7. Why Narcissists Resist “Win-Win” Situations
- Zero-Sum Mentality: Narcissists can’t tolerate anyone else “winning;” even cooperation feels like losing to them ([26:18]).
- Every Interaction as Power Struggle: Every negotiation or compromise becomes a contest for control, validation will never happen.
“They will fight to the death over how to pronounce a word or what time something is coming on TV...because you dared to contradict. This is lunacy. It really is. And trying to get closure from this kind of person is only going to hurt you more.” ([27:28])
8. The Real Path to Closure
- Self-Guided Closure: Healing comes from understanding what happened, not from the perpetrator’s admission or validation ([30:40]).
- Recognizing Narcissism: Once you see that you couldn’t have fixed the situation, you reclaim your power.

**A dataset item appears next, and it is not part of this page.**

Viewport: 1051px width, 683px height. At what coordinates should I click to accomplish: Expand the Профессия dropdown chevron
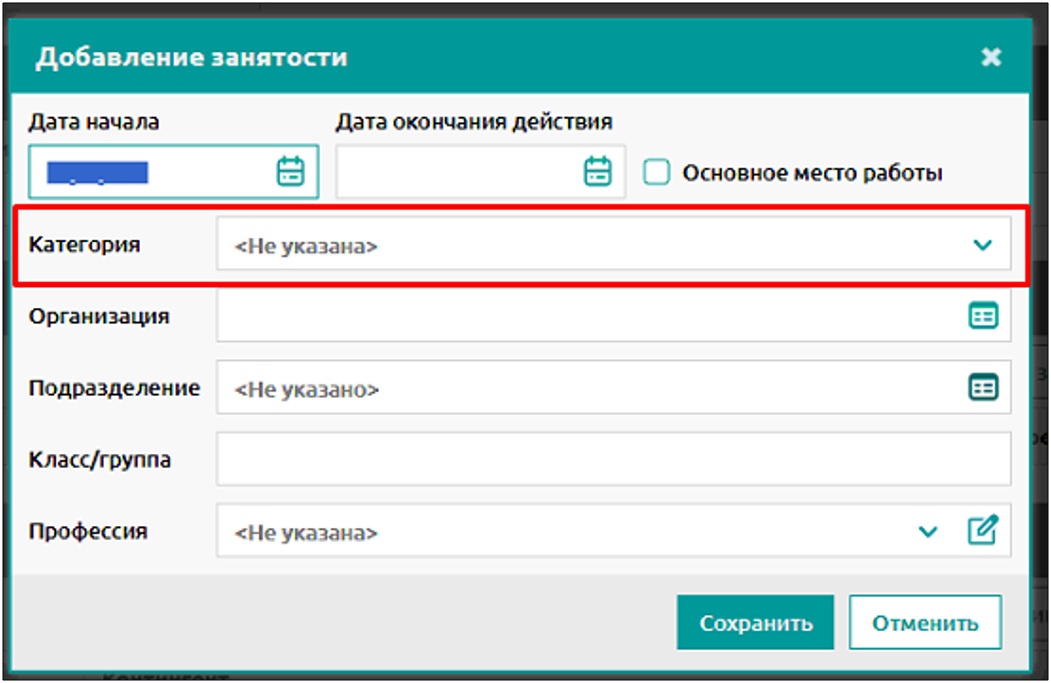pos(929,532)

“Our closure will eventually come from this knowledge that we did everything we could do to address the situation and it didn’t work...those things are enough to come to closure.” ([33:31])
9. Letting Go of the Wish for External Validation
- No Validation Needed: You don’t need the narcissist to “get it” for you to move on, and you already have enough information to heal ([38:33]).
- The Danger of Staying Stuck: Waiting on closure from a narcissist is a losing game that only keeps you in pain.
“The narcissist is not in charge of your healing. They have no power over you. And whether you can move on or not, you don’t need anything from them. You really don’t.” ([38:55])
Notable Quotes & Memorable Moments
-
On Effect of Narcissists’ Indifference:
“It’s extremely difficult to find out that not only is this person not sorry, it didn’t even register with them on any real level.” ([01:37]) -
On Seeking Validation from Narcissists:
“You want answers from the narcissist in their life because they often feel that if they can understand, they could finally move on...The reality is, you will never understand.” ([07:01]) -
On the Real Meaninglessness of Abuse for Abusers:
“A violent person doesn’t kick the dog because they hate the dog. They kick the dog because the dog is there.” ([18:41]) -
On the Trap of Breaking No Contact for Closure:
“The desire to get closure can also be a very sneaky way for people to lie to themselves about why they quote unquote need to break no contact. We hear this constantly. It's the voice of addiction speaking. Don't listen to it.” ([29:10])
Timestamps for Important Segments
- [00:48] - Defining closure and its importance
- [02:00] - Why narcissists never remember or acknowledge your pain
- [03:58] - The danger of giving narcissists power by seeking closure from them
- [08:00] - Why honest answers from narcissists won’t satisfy the need for closure
- [13:30] - There is rarely any deep or valid reason behind narcissistic abuse
- [14:46] - “True crime” example: the daughter, her father, and the absence of a real answer
- [21:17] - Additional trauma caused by seeking closure
- [26:18] - The narcissist’s “one-winner only” mentality
- [27:28] - Every interaction as a power struggle
- [30:40] - Achieving closure through self-understanding and acceptance
- [33:31] - Moving on after realizing you did everything you could
- [38:33] - Why you don’t need external validation to heal or move on
Conclusion & Summary
The episode offers deep insight into why closure after narcissistic abuse is rarely, if ever, something that can be achieved through the abuser. Instead, it is a self-led process of understanding, acceptance, and letting go of the hope that the narcissist will ever give you what you need. The Little Shaman points out that one’s healing begins the moment they stop seeking validation or resolution from someone inherently incapable of giving it, reclaiming their agency and power in the process.
Host’s Tone:
Direct, validating, gently confrontational, empowering—blunt “tough love” combined with compassion and understanding.